Thanks for stopping by. I am professor of economics at New York University and co-Director of the Center for Experimental Social Science. I serve also as Co-Editor of the Oxford University Press series “Methods of Modern Economics”, on the Steering Committee of the Health and Retirement Survey, and as a Fellow of the Econometric Society. As detailed on the relevant web pages, my research interests include economic theory, psychology and economics, and the economics of residential real estate finance. While much on these pages is somewhat dated, I am in the process of adding new material to summarize developments since 2004. In practical terms, the most dramatic advances have taken place in the area of real estate finance. In intellectual terms, I have taken the most significant strides forward in my research in economics and psychology and on survey methods.

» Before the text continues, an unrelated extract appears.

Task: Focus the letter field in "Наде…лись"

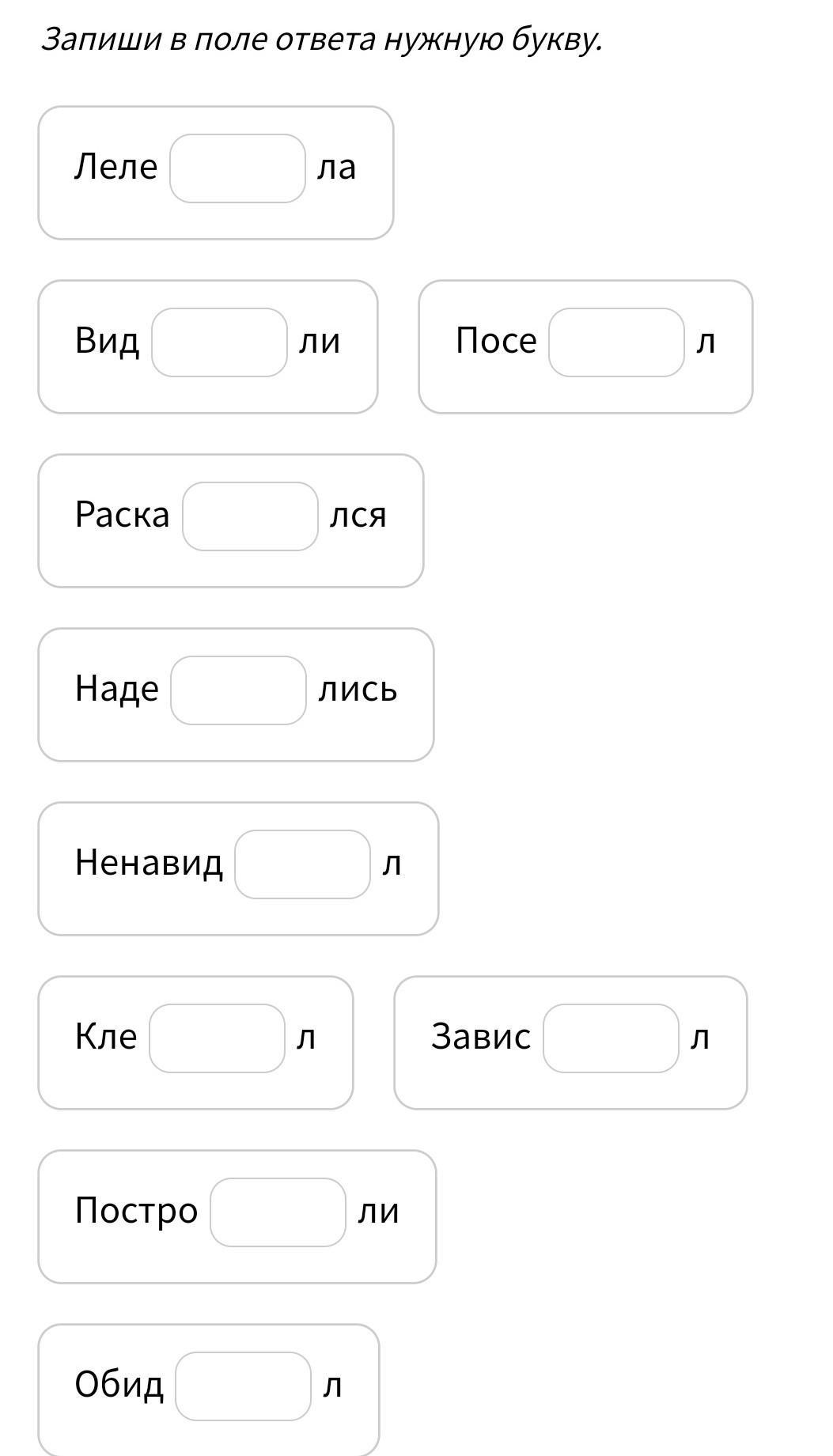Action: (x=238, y=690)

Unlike most recent converts to the cause, I have been writing about defects in the U.S. residential real estate finance market for more than ten years, and have for some dozen years tried to galvanize interest in innovative shared equity mortgages. While there have been many frustrations, over the years I have found some wonderful partners with whom to develop and pursue these ideas. As a group, we are currently engaged in launching these markets in Australia, where they are seen in part as a tool to raise housing affordability and homeownership. In addition to raising affordability, rapid opening of these markets in the U.S. would significantly reduce the forthcoming wave of defaults. There are many cases in which lenders could recover more value using equity options than they can hope to recover by foreclosing on borrowers. I am currently working with Fred Pollock on a proposal in this regard under the sponsorship of the Hamilton Project. Given our experiences in Australia, it would take no more than six months of concerted effort to launch in the U.S., should there be the political will. Will the current crisis galvanize effective action? If one is to judge by precedent, the answer is likely to be in the negative given the many regulatory, legislative, and fiscal land-mines that currently prevent market development. Moreover, it is easier to ban than it is to build. But if a few individuals in positions to exert influence make the opposite determination, they might make a huge positive difference. Any takers?